Extracted records:
---+---

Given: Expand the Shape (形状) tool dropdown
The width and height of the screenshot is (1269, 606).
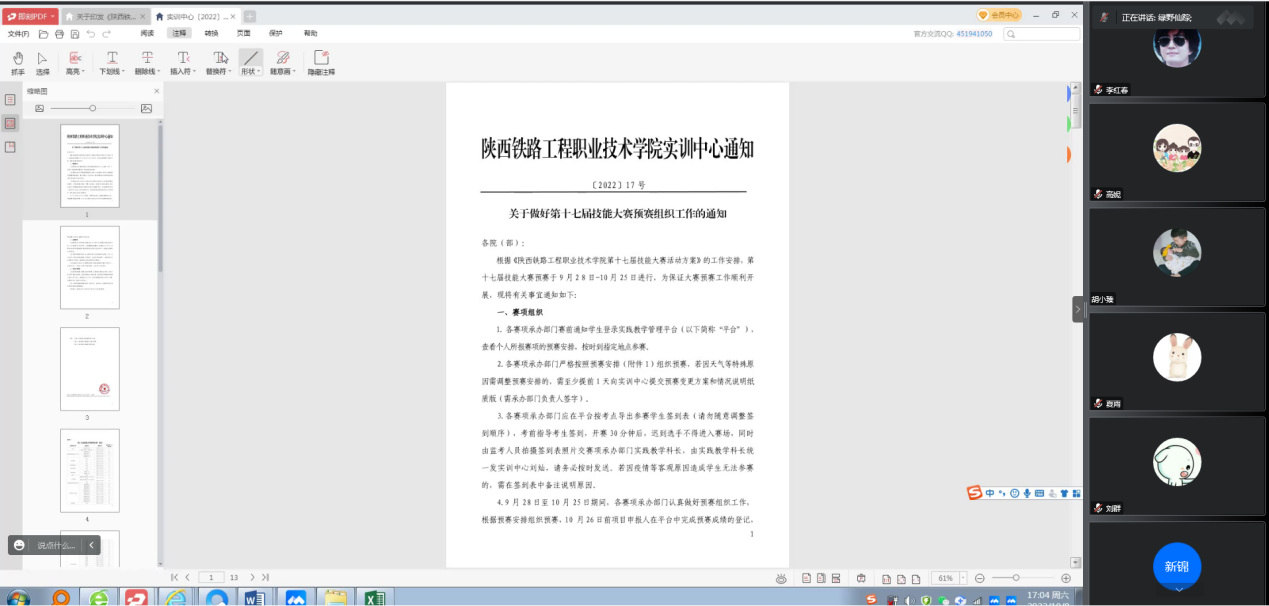Looking at the screenshot, I should click(x=249, y=72).
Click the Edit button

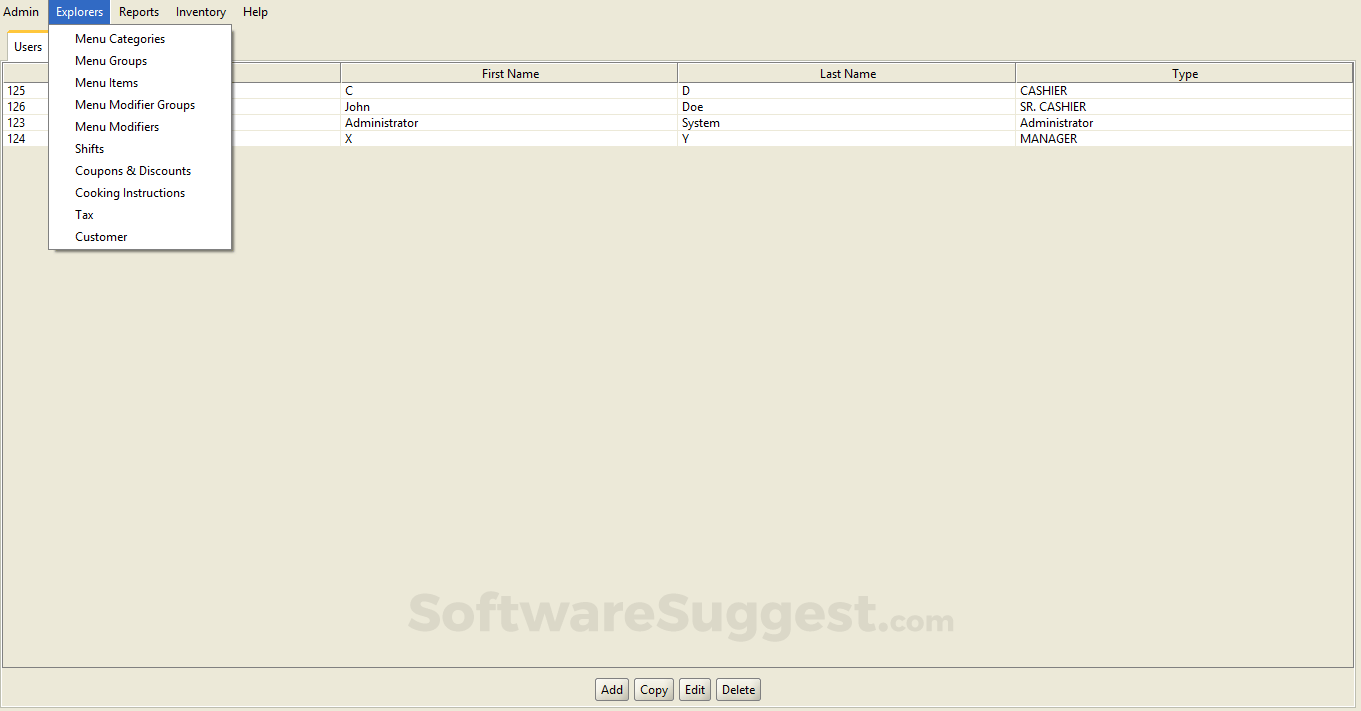coord(694,689)
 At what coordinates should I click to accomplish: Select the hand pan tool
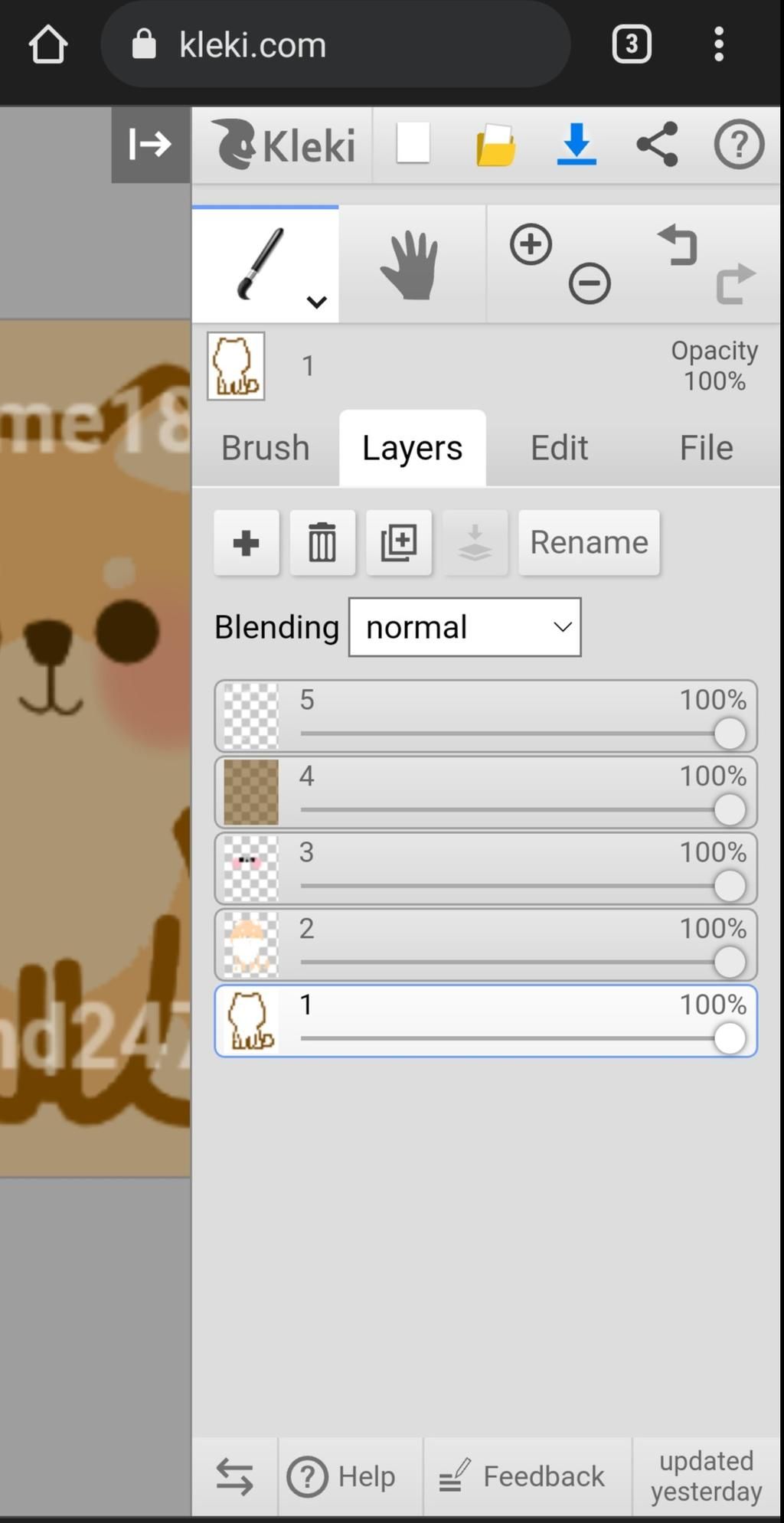[x=410, y=265]
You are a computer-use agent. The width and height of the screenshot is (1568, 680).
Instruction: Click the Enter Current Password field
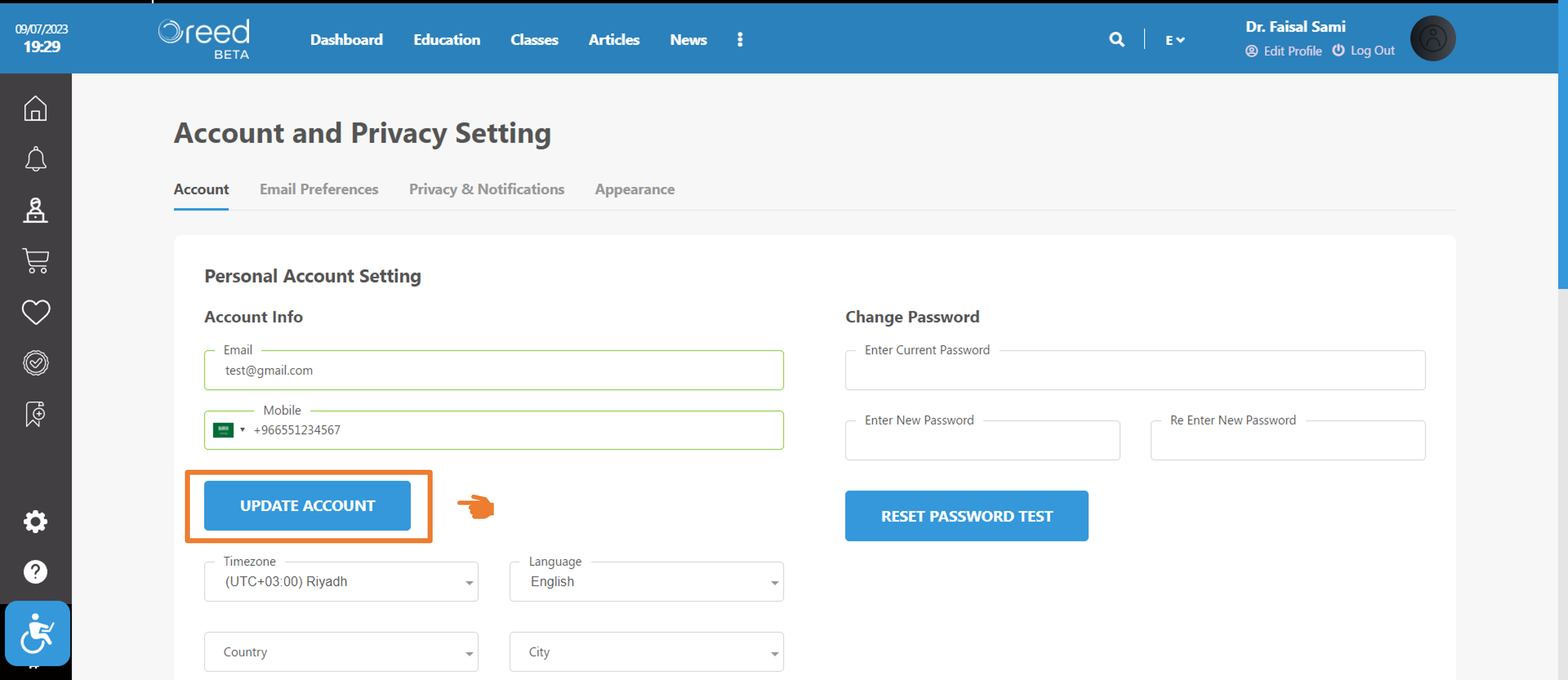pos(1135,370)
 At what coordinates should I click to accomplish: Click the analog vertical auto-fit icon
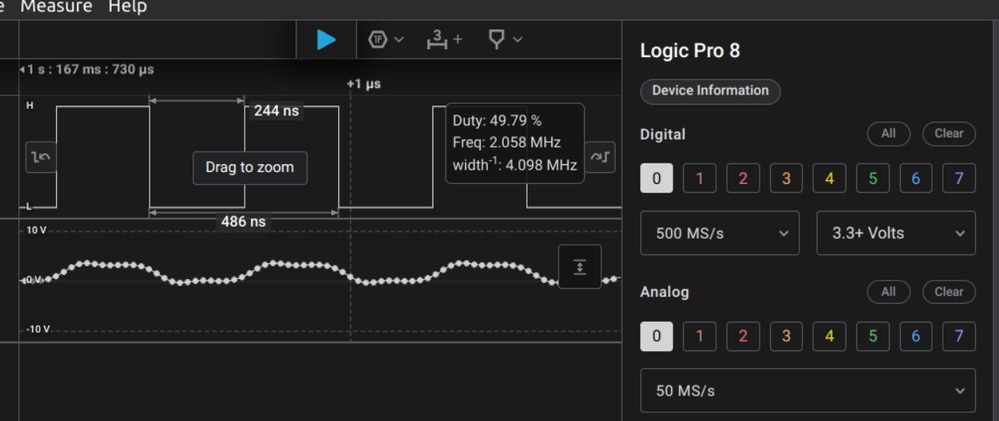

---+---

Give an exact copy of the line containing "At what coordinates should I click to accomplish: Select" and every line after it through the end of the entries. Pictures are to be dropped.

 At what coordinates should I click to accomplish: Select the hand pan tool
[x=410, y=265]
You are a computer-use agent. The width and height of the screenshot is (1568, 680).
Instruction: Click the Enter Current Password field
pos(1135,370)
 At what coordinates should I click to accomplish: Click the analog vertical auto-fit icon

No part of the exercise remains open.